(What this task involves): Every entry in the following data should be output exactly.

(Beginning of Information given)

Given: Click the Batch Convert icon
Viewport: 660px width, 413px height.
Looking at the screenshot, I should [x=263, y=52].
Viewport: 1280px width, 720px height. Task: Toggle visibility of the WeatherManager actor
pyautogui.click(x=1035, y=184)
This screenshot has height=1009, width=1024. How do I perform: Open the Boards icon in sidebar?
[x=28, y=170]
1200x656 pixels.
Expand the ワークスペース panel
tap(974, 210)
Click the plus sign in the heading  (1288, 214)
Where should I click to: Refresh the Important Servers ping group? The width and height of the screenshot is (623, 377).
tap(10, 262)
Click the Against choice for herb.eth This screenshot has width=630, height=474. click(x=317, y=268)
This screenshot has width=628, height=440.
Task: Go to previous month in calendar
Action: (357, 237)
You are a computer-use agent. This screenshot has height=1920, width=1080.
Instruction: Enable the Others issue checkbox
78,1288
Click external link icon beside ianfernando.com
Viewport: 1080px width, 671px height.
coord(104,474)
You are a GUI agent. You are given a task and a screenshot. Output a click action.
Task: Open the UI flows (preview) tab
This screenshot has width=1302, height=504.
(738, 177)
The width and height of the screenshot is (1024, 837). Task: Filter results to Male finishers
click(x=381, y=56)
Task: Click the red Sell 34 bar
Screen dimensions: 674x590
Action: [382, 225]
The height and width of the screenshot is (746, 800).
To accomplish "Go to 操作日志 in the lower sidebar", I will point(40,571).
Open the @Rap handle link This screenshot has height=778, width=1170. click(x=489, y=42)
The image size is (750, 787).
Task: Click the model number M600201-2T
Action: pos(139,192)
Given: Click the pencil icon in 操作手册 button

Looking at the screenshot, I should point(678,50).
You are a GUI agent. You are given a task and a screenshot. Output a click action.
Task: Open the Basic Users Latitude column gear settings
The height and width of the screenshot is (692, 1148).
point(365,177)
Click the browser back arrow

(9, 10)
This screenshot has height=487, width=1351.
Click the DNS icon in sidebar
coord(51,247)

(End of Information given)

(Output for this task):
Given: Click the Batch Convert icon
Viewport: 660px width, 413px height.
Looking at the screenshot, I should [x=263, y=52].
Viewport: 1280px width, 720px height. Task: Toggle visibility of the WeatherManager actor
pyautogui.click(x=1035, y=184)
This screenshot has height=1009, width=1024. How do I perform: Open the Boards icon in sidebar?
[x=28, y=170]
1200x656 pixels.
Expand the ワークスペース panel
tap(974, 210)
Click the plus sign in the heading  (1288, 214)
Where should I click to: Refresh the Important Servers ping group? The width and height of the screenshot is (623, 377).
tap(10, 262)
Click the Against choice for herb.eth This screenshot has width=630, height=474. click(x=317, y=268)
This screenshot has width=628, height=440.
Task: Go to previous month in calendar
Action: (357, 237)
You are a computer-use agent. This screenshot has height=1920, width=1080.
Instruction: Enable the Others issue checkbox
78,1288
Click external link icon beside ianfernando.com
Viewport: 1080px width, 671px height.
coord(104,474)
You are a GUI agent. You are given a task and a screenshot. Output a click action.
Task: Open the UI flows (preview) tab
This screenshot has width=1302, height=504.
(738, 177)
The width and height of the screenshot is (1024, 837). Task: Filter results to Male finishers
click(x=381, y=56)
Task: Click the red Sell 34 bar
Screen dimensions: 674x590
Action: [382, 225]
The height and width of the screenshot is (746, 800).
To accomplish "Go to 操作日志 in the lower sidebar", I will point(40,571).
Open the @Rap handle link This screenshot has height=778, width=1170. click(x=489, y=42)
The image size is (750, 787).
Task: Click the model number M600201-2T
Action: pos(139,192)
Given: Click the pencil icon in 操作手册 button

Looking at the screenshot, I should point(678,50).
You are a GUI agent. You are given a task and a screenshot. Output a click action.
Task: Open the Basic Users Latitude column gear settings
The height and width of the screenshot is (692, 1148).
point(365,177)
Click the browser back arrow

(9, 10)
This screenshot has height=487, width=1351.
Click the DNS icon in sidebar
coord(51,247)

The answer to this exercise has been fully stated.